In which our riveting tale of conflicting human desires comes to a climactic denouement.*
In part one of this series, we talked about the wonderful ability people have to identify patterns and make use of them. In fact, we’re so good at this that we often will create patterns where none exist, especially if that makes us feel like the universe makes more sense – either explaining the inexplicable or making us feel as though we belong within an understandable social framework.
In part two, we talked about the equally prevalent desire humans have to be their own special unique selves. The need for an identity separate from the group, the desire to feel like our story is different than any other story in significant ways is (according to Dr. Dan Gilbert) one of the key reasons so many people are unhappy. That desire fuels lotteries all over the world as well as the bodice-ripping romance novel industry, with “that special someone” appearing with the winning numbers or the winning broad chest that will sweep us out of our day-to-day and into…well, something else, and that something else must be better, right?
We never have any trouble imagining how things can be better. Ever notice that? Even though scientific studies (again, thanks to Dr. Gilbert, among others) we are remarkably bad at actually predicting how we will actually feel if that “better” ever comes along. The short answer is: it rarely feels as good as you would expect. Thankfully, the reverse is true as well.
The Pivotal Point
As I was considering these two phenomena, I wondered how it is that we can hold such diametrically opposing views, even about the same thing? For example, I was in a relationship with a partner who was having some jealousy issues. Understandable when you travel as much as I do, and exacerbated by the fact that she was somewhat introverted while I am pretty gregarious and social.
Now, to put on my relationship counselor hat, jealousy is never about the symptom itself. It’s basically rooted in the fear of something else, an insecurity about the relationship that needs to be addressed. But treating the symptom – by, say, deciding I’m going to avoid talking and connecting with people – won’t actually alleviate the problem. This I know, and I know that almost all the relationships that have overcome jealousy have done so by addressing the actual fear, not by just changing some surface behavior (“I swear, I will never so much as look at anyone else!”).
Get that? I know what most other couples, faced with this problem, have done to get through it and be happy. So what did I do? Well, I won’t go into details, but it was basically deciding to avoid certain social situations that were harmless in and of themselves, but which I thought might help alleviate the feelings of insecurities my partner was feeling.
Why did I do that, when I knew better? Why did I treat our relationship as a special snowflake, even when I was very aware of how we fit within the larger pattern of relationships facing jealousy? At what point had I changed from “I know what to do” to “I’m going to do this instead?”
The embarrassing answer is: I did what was familiar, rather than venture into the unknown. I stayed in the patterns already worn into our behaviors rather than doing the work to forge new patterns.
I did what was comfortable, instead of what was right.
The Uncomfortable Twist
I believe that’s the place where those two opposing ideas change: we will flip-flop between them precisely at the point where the actions required become uncomfortable. It’s easier to think “Oh, I know this doesn’t work for others, but we’re a special case” than to do the work necessary. It’s just as easy, when faced with a situation that is uncomfortably personal, to gloss over it with “Oh, lots of people deal with this, it’ll blow over.”
The uncomfortable truth is that sometimes we are most often like everyone else in our demographic, in most ways. It’s the details, however, that make all the difference. The reality of both of those things is most often taken for granted, except when we are required to do something about them.
That’s when things get uncomfortable.
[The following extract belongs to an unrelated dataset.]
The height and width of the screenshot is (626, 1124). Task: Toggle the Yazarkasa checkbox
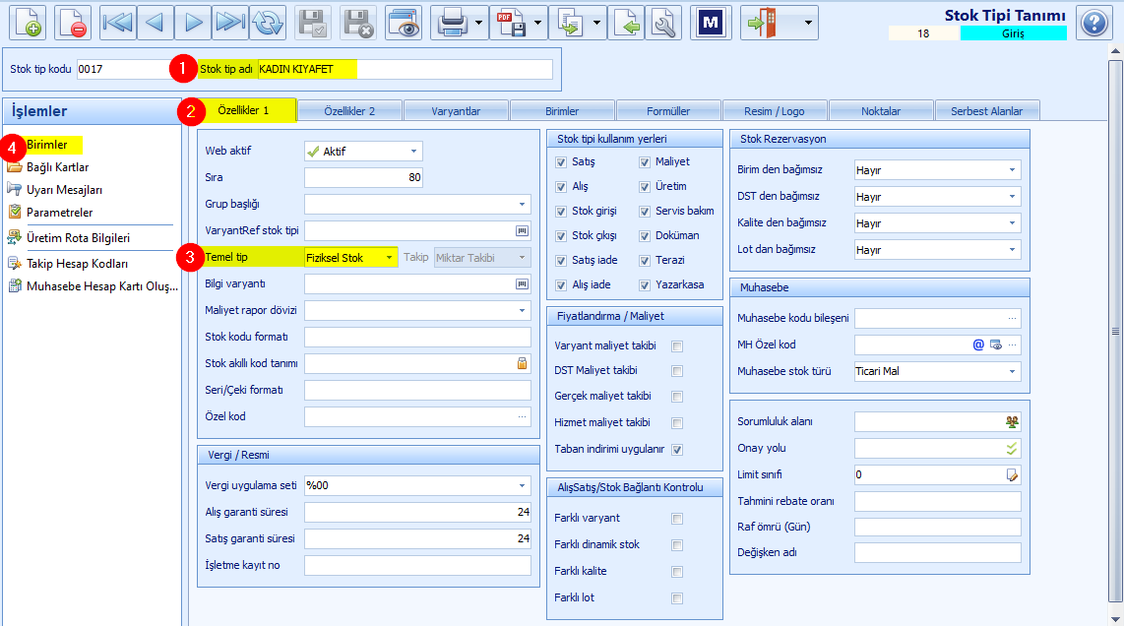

That’s the moment where we are faced with the necessity to choose what we will do with that discomfort. Move through it by working and facing the uncomfortable truths? Or avoid it by taking refuge in one of the two concepts?
I would suggest that we follow the advice of one of the deepest relationship thinkers I know, Franklin Veaux, who offered this gem:
Life rewards those who move in the direction of greatest courage.
That’s why this whole three-part series has been under the “practice” heading. First, the practice of recognizing that point at which we “flip” our beliefs about our role in things, when we twist away from the discomfort of what needs to be done.
And then cultivating the practice of moving into the discomfort, sitting with it, and doing the work necessary for truly moving beyond it.
It ain’t easy. It ain’t fast. I can’t even guarantee that it’s worth it, because it’s not my life I’m talking about, bub, it’s yours, and you’re the only one who can decide whether you want to face up to reality or continue to self-deceive.
In my case? Well, the truth is that “partner” I mentioned has been several partners over the past decades. In some cases I can unequivocally say that I chose the “comfortable” path and it was completely (and occasionally spectacularly) ineffective. In other relationships I tried working through things, sometimes even with moderate success. Other factors led to those relationships ending, though, which means I don’t really know how effective it would have been in the long run.
All I can do is keep practicing, and trust that bit by bit I will get the hang of it. It’s rough, though, no doubt.
How about you?
*bonus points if, after reading that, you said “Wait, Gray, that’s redundant!”